• [Votre tâche] Prolongez l'entretien sur le spectacle en hommage à Jean-Loup Dabadie en reprenant juste après sa dernière phrase.

Dabadie ou les choses de nos vies
© Léa Goujon

Des répliques cultes de César et Rosalie à la chanson « Rêves immoraux » de Patrick Juvet, les chanteuses Clarika et Maissiat et le comédien/metteur en scène Emmanuel Noblet offrent un sublime hommage aux mots de Jean-Loup Dabadie avec le spectacle Dabadie ou les choses de nos vies, présenté lors de cette 39e édition des Francofolies de La Rochelle. Rencontre.

Qui a eu l’idée de cette création originale en hommage aux mots de Jean-Loup Dabadie ? 

Maissiat : C’est Clarika qui a eu cette idée brillante !

Clarika : Oui, je me suis rendu compte qu’entre les films que j’avais vus petite ou adulte, et les chansons qui étaient des tubes incontournables, il y avait un lien. C’était une personne et c’était lui : Dabadie. Ça faisait longtemps que je me disais qu’il y avait quelque chose à faire autour de cet auteur et de son œuvre qui réunit tout ce que j’aime : le cinéma et la chanson. Quand j’ai eu cette idée, je me suis demandée avec qui j’avais envie de le faire et j”ai pensé à Maissiat.

Maissiat : Quelle chance j’ai eu ! 

Clarika : Et elle a pensé à Emmanuel (Noblet), parce qu’il fallait un comédien et un metteur en scène pour mettre les dialogues en forme. C’est autre chose que de mettre en scène un concert. La petite équipe s’est formée comme ça dans un premier temps, puis un musicien nous a rejoint, Mathieu Geghre. Il est devenu comédien aussi, grâce au metteur en scène, qui lui a concocté un rôle et écrit une partition avec les mots de Dabadie.

• [Données fournies]
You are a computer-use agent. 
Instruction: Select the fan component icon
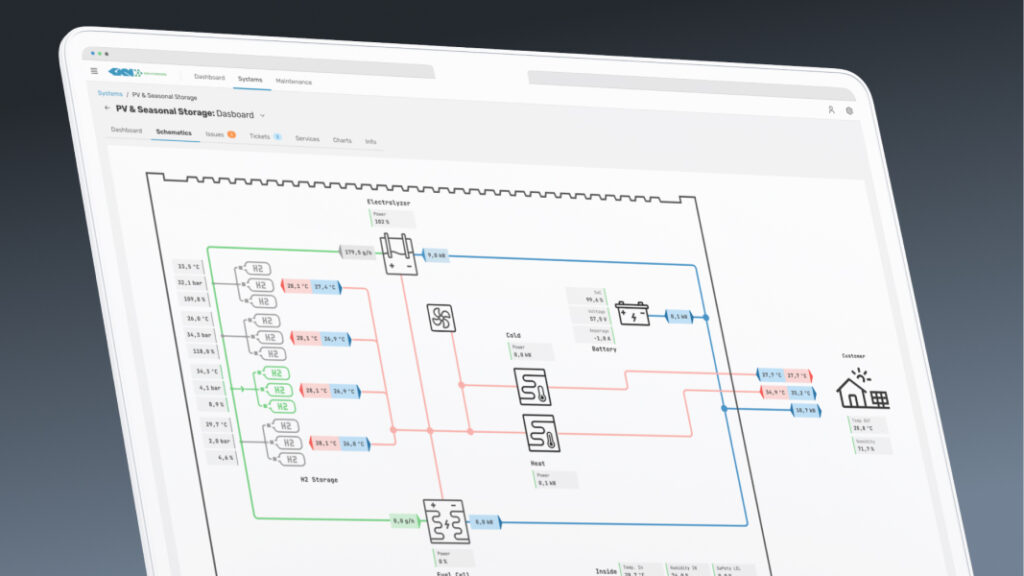coord(441,318)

• [Réponse proposée]
Emmanuel Noblet  : Assez vite, l’idée a été de ne pas dire un mot qui ne  soit pas écrit par lui. Les filles ont choisi toutes les chansons en se demandant qui fait quoi, en duo, en solo… Et en me proposant de chanter deux chansons aussi, alors que ce n’était pas ma partie au départ. Ensuite, on a cherché les moments incontournables dans les films, ceux qu’on voulait absolument. Après avoir monté ça, on s’est dit qu’il fallait que Mathieu notre seul musicien joue, parce qu’il y a plein de punchlines très drôles dans les films, et Mathieu est un mec drôle avec beaucoup d’esprit. On voulait qu’il le joue sur scène.  

Clarika : Donc dans un deuxième temps, Emmanuel est allé chercher des dialogues et lui a créé des scènes. 

Maissiat : C’est du sur-mesure quand on connait Mathieu dans la vie, ce qui n’est pas le cas du public. C’est une partition  faite pour lui.  

Emmanuel Noblet :  Et les gens sortent en disant : « mais il est super cet acteur ! »

À travers les mots de Dabadie c’était aussi une manière pour vous de réunir sur une scène la chanson, la musique, le théâtre, le cinéma…  ?

Clarika :  C’était l’envie ! Et de le faire sans aucune projection d’images.  C’est nous qui créons ces images. Emmanuel a imaginé avec  son scénographe un écran qui tourne et qui projette nos images, et où chacun peut se projeter son film. On ne voulait absolument pas de photos d’acteurs ou d’actrices comme Romy Schneider. D’abord parce que la comparaison est impossible. On se confronte quand même à des monstres sacrés. Il fallait désacraliser ça, et puis se l’approprier pour y mettre notre vécu et quelque chose d’universel et de simple.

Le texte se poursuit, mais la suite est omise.